Part of my emotional confusion now is down to jetlag, of course. There’s also the whiplash effect of passing through so many cities and countries during the last weeks: Phuket, Saigon, Hanoi, Singapore, London (yes, yesterday morning we walked along the Thames and took pictures of Cleopatra’s Needle and Big Ben), now Cambridge, Mass.
It’s all good. It’s all—what? Too ephemeral? No, but it’s not quite the material of a public travelogue. As always, Vietnam was wonderful and challenging. We visited Nick’s orphanage, a truly moving return for us all, but not part of this Singapore story.

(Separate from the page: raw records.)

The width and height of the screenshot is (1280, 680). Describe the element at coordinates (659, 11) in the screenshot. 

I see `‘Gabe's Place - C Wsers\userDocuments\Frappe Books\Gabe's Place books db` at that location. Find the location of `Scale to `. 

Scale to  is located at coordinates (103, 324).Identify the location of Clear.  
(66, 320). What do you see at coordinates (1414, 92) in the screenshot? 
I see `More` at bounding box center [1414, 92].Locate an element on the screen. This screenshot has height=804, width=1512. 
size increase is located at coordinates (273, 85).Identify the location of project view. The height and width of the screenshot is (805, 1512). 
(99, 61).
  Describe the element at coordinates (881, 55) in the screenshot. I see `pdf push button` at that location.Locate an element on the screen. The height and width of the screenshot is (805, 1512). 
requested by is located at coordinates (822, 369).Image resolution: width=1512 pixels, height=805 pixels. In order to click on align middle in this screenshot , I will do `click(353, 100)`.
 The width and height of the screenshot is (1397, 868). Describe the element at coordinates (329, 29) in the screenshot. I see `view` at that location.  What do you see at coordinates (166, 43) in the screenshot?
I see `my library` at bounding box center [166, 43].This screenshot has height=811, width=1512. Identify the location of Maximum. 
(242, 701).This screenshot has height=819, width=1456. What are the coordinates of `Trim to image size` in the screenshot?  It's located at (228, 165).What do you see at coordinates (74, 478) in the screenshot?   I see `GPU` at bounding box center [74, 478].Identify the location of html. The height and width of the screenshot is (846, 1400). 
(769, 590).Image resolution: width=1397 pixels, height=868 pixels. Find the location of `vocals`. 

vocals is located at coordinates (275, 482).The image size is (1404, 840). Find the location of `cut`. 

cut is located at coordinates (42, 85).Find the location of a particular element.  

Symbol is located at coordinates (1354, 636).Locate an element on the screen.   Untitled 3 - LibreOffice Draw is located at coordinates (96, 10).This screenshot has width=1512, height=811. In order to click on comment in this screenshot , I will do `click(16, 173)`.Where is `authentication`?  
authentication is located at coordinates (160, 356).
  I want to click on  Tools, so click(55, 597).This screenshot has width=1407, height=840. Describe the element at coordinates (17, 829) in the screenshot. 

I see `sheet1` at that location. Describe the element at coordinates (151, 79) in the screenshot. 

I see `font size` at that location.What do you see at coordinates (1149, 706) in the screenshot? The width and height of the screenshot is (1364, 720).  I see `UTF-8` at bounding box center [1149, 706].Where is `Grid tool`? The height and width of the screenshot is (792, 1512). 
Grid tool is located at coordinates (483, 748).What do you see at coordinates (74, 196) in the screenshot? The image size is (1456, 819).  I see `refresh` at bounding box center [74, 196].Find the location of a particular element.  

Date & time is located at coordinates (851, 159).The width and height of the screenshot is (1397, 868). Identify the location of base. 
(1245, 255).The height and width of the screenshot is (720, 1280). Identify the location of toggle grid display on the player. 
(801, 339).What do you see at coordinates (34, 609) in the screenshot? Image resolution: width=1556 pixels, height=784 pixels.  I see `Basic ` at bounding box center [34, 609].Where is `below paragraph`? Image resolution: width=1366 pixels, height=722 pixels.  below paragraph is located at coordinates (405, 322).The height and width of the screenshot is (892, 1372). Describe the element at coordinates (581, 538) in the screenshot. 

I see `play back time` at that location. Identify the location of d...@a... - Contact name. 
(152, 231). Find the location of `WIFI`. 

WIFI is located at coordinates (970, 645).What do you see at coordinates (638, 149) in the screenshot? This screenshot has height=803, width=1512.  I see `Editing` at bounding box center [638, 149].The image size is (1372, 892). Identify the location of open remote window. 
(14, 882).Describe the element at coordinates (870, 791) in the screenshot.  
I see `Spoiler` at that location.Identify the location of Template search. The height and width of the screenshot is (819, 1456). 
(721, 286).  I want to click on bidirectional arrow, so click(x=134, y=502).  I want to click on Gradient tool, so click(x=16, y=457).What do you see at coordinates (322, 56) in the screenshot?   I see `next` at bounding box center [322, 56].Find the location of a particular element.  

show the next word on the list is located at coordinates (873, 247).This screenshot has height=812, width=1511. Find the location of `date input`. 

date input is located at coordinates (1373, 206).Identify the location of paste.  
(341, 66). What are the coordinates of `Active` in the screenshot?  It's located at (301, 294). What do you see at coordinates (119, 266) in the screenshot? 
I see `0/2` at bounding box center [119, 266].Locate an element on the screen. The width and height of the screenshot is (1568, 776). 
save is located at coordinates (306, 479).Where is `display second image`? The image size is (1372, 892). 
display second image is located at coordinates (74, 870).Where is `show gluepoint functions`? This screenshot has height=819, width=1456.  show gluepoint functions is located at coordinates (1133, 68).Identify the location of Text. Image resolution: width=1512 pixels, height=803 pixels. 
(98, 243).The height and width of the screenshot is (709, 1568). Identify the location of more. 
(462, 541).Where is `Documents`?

And so I’m back to whiplash, of the cultural and emotional kind. We returned to S’pore for a few days before our flight back to Boston (with that 20-hour layover in London), staying in the same hotel off Orchard Road as when we first arrived. We relived as much as we could—going to our favorite bookstore, eating at outdoor cafes on the river or Sentosa boardwalk, cruising through Chinatown and the Singapore Art Museum.
But inevitably, we were grabbing at the small things, because that’s where Singapore excels. Its urban excesses and delights felt precious to me in the most unlikely ways:
- selling our used books at the Bras Basah Complex;
- buying variations of “Singapore Is a Fine City” T-shirts;
- eating Thunder Tea rice at Lau Pa Sat;
- listening to the mynahs chatter on Orchard just above the glittering crowds;
- visiting the URA Centre—finally!—and snapping pictures of multimedia displays about city planning and scale models of architectural developments.
All this felt right and fitting and personally satisfying, even if we didn’t get a chance to go back to the zoo—or MacRitchie Reservoir to face down more monkeys—or to Little India and Arab Street—or to other tourist haunts, although Rob and Nick did return to Sentosa Island one more time.
I’ve long thought that I was a cat in a past life, because changing homes and physical spaces is so hard for me. I become attached to that beat-up chair that gets afternoon sunlight; to the sound of the subway whooshing, to our hot and humid outdoor kitchen in Simei. I get attached to places as well as people, to walls that may seem like the most ordinary things in the world, but they carry all the shadow plays and feelings I cast on them.
I’ll get reattached to Cambridge, too. I never used to think of our condo as especially quiet, not with our neighbors below and on both sides, not with Fresh Pond Parkway rumbling just blocks away. But I was shocked to wake up to a dawn chorus of birds this morning—real birds. I was shocked by the lack of street noise. No subway nearby or buses or constant flow of cars and motor bikes.
I grew used to the urban density of Singapore, even out in the burbs of Simei. Maybe that’s one answer to how a place gets into your bones; you recalibrate if it feels like home.
Now I expect to smell durian when I cross the street. And why isn’t there a reflexology path on the sidewalk outside our door? Why can’t we walk to the nearest food court to grab kopi, some prata or congee or chicken rice?
Well, I know why. I’m home again in another home. Soon I’ll be dreaming of Burdicks hot chocolate. Nick and Rob are downstairs making popovers as I type. We are home.